Your assignment: For the records below, tally the lines that include the word "Project" and report the number alone.

Collected data entries:
Content starts
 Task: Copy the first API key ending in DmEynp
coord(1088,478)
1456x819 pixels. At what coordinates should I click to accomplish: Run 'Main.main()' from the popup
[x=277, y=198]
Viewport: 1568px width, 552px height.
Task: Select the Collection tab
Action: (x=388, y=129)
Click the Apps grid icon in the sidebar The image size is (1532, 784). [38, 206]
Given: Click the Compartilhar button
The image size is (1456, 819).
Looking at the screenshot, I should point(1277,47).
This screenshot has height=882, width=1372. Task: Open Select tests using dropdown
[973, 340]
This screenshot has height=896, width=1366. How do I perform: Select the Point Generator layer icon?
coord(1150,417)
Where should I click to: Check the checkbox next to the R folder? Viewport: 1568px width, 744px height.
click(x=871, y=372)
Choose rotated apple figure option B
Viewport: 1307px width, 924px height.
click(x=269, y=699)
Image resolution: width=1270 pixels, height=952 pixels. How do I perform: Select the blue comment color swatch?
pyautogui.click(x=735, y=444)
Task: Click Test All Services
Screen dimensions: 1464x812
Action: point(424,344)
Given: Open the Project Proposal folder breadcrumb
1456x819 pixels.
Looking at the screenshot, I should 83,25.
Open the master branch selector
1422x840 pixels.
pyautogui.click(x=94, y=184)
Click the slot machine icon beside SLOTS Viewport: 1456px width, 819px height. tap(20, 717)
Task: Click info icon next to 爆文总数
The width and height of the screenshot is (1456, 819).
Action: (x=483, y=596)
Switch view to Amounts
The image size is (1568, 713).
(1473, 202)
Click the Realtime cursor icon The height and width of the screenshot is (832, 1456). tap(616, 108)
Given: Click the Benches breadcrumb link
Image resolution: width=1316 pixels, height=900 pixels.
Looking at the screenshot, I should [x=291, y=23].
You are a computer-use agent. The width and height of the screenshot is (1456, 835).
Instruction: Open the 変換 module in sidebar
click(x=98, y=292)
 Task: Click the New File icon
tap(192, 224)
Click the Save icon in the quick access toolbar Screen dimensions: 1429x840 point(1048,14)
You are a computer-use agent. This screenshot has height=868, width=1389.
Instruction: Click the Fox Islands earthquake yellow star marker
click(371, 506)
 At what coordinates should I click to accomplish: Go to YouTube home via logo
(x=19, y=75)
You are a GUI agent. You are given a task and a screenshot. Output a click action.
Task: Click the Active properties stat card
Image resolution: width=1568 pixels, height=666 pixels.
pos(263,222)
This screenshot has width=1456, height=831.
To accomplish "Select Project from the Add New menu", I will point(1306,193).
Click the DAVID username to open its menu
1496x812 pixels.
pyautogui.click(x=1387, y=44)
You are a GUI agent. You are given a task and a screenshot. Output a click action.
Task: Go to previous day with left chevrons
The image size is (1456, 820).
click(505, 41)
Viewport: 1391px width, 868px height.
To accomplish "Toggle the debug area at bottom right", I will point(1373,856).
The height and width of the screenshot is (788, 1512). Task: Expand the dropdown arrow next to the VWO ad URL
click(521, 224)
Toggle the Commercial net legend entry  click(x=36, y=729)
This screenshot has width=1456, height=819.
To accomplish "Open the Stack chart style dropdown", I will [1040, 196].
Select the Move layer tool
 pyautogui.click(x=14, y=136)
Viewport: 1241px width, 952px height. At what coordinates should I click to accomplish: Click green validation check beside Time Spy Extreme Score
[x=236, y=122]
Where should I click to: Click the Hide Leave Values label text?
Content ends
Answer to the problem: 2